▶ [Work instruction] Using the records below, find how many lines hold the word "arrow" and reply with only that number.

*** Opening of Data for analysis ***

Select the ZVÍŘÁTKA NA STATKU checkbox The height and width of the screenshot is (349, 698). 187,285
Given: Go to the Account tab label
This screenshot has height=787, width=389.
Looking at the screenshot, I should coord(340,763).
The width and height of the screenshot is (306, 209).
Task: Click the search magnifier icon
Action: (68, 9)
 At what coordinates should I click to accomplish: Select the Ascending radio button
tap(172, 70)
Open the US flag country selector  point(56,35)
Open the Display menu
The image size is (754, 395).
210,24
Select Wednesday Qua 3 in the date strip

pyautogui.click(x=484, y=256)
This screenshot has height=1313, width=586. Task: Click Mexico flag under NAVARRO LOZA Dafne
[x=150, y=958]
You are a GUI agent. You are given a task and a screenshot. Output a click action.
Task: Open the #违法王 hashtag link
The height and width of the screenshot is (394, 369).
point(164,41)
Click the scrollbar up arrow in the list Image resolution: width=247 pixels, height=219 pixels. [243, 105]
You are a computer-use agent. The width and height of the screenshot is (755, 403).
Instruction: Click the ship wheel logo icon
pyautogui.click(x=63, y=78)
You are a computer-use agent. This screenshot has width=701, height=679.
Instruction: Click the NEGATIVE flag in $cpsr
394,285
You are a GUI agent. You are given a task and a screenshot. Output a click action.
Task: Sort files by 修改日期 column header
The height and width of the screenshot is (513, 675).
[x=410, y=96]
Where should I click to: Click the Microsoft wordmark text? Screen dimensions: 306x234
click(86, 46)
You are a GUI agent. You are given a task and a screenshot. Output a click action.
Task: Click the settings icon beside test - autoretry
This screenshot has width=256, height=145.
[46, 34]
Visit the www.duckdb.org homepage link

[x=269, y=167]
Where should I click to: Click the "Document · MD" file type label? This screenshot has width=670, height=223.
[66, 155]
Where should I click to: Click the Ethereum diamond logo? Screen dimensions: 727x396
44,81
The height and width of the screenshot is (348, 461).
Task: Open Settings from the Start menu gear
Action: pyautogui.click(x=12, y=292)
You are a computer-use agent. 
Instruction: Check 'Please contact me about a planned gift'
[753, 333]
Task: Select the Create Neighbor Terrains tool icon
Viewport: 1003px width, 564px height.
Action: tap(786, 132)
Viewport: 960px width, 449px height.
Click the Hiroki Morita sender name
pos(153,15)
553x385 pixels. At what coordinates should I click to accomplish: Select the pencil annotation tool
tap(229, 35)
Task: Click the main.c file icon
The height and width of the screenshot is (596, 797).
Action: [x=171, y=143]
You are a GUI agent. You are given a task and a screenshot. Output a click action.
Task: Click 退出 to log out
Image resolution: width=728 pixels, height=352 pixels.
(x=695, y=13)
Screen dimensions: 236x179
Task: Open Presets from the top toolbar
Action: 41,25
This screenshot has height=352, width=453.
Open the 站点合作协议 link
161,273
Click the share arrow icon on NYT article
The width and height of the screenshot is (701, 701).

*** Close of Data for analysis ***

▶ [Solution below] 2